Il y a eu une exception, un film réunissant uniquement des youtubeurs comiques (Natoo, Kemar, Mister V, pas mal de gens du Studio Bagel...) : Le Manoir, produit par Gaumont mais seulement sorti en VOD. Les retours critiques (de ce qu'on peut en glaner) sont pas très bons.

Il y a eu les Nuls (La cité de la Peur) et les Inconnus (Les trois frères) qui avaient réussi ce passage dans les années 90. Mais ces exemples sont lointains maintenant… Je ne sais pas si c'est parce que le rapport de force comiques/producteurs a changé depuis. Ou bien si ça dépend des personnalités plus ou moins talentueuses pour adapter leur humour au long-métrage.

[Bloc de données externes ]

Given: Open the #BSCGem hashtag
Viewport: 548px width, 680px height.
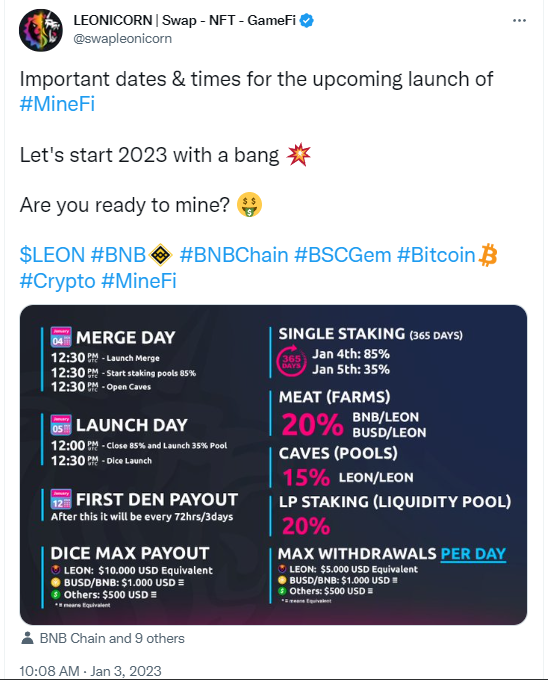Looking at the screenshot, I should (342, 255).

Ha mais pour le coup là je parlais vraiment des comiques internet !

Pour les comiques TV (dont les Nuls et les Inconnus, mais aussi tous la foule d'humoristes passés par la TV : les Robins des bois, Florence Foresti, Kad Merad...) le passage au cinéma pose visiblement moins de problèmes, probablement parce qu'ils bossent déjà pour les chaînes qui vont ensuite aller produire leurs films (c'est d'ailleurs comme ça qu'Eric et Quentin ont pu faire produire le leur par TF1, tout foireux qu'il soit : en l'incluant littéralement dans leur contrat quand ils ont été engagés sur TMC, chaîne de TF1).

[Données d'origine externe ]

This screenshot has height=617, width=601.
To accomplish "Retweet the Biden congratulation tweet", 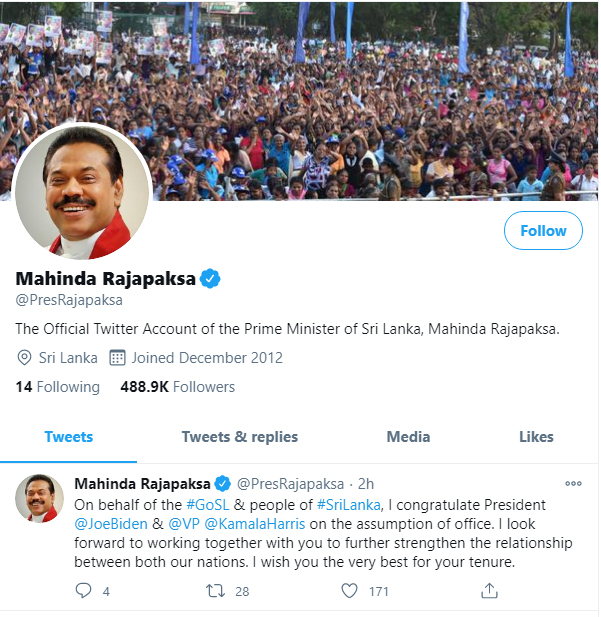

Les youtubeurs, pas sûr que leurs structures de prod puissent aussi facilement opérer la transition, et surtout ils ne viennent pas au cinéma avec l'assurance sécurité d'un public TV déjà prêt à aller les y voir (car je doute que la démographie des spectateurs de comédie française, que ce soit en salle ou en prime time sur TF1, corresponde à celle des jeunes gens matant youtube - mais il faudrait vérifier les chiffres).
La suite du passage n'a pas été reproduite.